Well, it looks there's a new challenger about to enter that ring; double floating-gate field effect transistors, currently in prototype form at North Carolina State University. Whereas the single floating-gate variety is currently responsible for the flash memory in your USB keys and SSDs, the second floating gate lets bits of data stay in an active, ready state, but the computer can also apply a higher voltage to "freeze" them in place. Since the memory can switch between static and dynamic modes in a single cycle and the data never disappears in between, researchers imagine the new tech could lead to instant-on computers and power-saving techniques that shut down idle memory banks.
In operation, computers using the double floating-gate FETs for their main memory can operate normally until they become idle, at which time their data values can be transferred to the second gate in order to power down the memory chip. Then when the stored values need to be accessed again by the computer, the second gate quickly transfers their stored charge back to the first gate and normal operations can resume.
"We believe our new memory device will enable power-proportional computing, by allowing memory to be turned off during periods of low use without affecting performance," said Franzon.
So far the researchers have only built the gate structures in their new FET design and are currently performing cycling testing to make sure that memories stored and retrieved from the floating gates do not cause fatigue that could eventually wear out the devices. Flash, for instance, uses voltages so high during hot-carrier injection that devices can only survive about 10,000 read/write cycles.

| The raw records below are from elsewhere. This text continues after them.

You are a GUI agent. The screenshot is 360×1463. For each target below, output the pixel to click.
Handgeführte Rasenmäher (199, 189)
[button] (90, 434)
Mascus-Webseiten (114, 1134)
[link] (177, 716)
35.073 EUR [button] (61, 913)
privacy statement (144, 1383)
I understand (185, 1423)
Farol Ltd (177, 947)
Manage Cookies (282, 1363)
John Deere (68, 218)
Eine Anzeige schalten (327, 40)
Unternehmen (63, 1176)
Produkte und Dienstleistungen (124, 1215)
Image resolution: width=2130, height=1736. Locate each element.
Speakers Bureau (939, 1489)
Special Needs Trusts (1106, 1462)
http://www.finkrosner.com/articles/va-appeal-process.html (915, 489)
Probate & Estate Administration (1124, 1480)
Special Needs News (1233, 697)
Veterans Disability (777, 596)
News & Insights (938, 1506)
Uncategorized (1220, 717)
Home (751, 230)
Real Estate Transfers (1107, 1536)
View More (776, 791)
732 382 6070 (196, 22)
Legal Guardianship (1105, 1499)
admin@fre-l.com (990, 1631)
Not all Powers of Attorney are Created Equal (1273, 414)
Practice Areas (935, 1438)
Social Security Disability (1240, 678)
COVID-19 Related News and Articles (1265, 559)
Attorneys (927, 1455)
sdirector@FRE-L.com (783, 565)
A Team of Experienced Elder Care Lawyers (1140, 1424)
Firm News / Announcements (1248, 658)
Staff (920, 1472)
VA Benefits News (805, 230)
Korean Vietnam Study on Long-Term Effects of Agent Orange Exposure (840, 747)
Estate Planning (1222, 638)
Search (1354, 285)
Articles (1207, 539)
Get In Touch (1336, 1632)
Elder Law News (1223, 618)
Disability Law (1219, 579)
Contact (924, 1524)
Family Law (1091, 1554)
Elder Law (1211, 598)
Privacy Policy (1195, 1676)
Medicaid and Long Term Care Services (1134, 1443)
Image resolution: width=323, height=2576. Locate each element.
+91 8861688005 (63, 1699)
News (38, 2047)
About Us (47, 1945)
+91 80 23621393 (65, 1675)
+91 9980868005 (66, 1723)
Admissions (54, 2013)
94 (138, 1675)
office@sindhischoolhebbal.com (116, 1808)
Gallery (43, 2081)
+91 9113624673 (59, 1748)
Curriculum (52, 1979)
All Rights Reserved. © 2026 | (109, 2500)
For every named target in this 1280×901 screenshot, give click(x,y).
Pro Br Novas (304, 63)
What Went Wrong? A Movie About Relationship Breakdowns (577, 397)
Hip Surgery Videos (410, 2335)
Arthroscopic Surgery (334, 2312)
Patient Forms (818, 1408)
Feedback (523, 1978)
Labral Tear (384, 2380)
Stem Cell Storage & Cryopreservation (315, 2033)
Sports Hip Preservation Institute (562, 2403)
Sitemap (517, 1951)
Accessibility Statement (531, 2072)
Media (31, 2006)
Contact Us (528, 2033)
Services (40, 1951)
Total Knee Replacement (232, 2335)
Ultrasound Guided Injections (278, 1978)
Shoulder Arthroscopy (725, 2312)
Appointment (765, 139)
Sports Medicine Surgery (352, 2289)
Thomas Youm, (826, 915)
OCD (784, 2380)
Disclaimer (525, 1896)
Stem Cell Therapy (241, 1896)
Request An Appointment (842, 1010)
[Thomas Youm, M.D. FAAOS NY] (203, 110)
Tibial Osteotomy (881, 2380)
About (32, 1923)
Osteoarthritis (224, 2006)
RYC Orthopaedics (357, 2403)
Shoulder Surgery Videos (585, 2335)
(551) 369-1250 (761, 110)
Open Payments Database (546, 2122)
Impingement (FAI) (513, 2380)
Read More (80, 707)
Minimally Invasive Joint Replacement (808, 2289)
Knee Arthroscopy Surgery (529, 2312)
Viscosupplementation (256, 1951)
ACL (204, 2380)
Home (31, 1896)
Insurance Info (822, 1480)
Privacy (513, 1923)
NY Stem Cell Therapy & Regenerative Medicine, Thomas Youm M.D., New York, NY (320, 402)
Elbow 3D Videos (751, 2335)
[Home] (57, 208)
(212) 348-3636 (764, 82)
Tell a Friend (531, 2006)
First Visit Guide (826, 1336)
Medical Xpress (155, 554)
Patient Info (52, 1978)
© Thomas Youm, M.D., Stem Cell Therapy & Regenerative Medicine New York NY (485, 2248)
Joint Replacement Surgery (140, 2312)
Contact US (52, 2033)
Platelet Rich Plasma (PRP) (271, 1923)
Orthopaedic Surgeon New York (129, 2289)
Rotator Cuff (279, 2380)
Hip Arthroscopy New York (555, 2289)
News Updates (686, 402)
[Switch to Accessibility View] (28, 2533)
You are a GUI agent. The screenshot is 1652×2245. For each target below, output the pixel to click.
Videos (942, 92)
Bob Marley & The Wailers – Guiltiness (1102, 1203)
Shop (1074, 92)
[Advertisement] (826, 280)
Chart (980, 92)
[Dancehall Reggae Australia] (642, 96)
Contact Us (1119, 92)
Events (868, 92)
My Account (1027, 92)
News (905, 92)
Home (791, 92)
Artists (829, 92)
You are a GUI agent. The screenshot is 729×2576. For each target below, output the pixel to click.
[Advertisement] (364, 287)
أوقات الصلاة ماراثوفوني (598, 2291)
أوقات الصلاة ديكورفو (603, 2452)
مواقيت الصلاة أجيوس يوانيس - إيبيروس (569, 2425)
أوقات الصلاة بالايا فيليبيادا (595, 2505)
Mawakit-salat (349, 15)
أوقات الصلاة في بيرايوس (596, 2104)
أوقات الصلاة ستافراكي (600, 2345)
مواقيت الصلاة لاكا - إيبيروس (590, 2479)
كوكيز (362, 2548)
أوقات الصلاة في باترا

Double floating-gate FETs use lower voltages, but only cycling testing can determine whether the devices experience excessive fatigue.
If the test devices pass cycle testing, then the researchers' next step will be to fabricate real semiconductor memories out of them—a task the researchers hope to perform by next year. Also working on the project was Neil Spigna, a research assistant professor at NC State and doctoral candidates Daniel Schinke and Mihir Shiveshwarkar. Funding was provided by the National Science Foundation.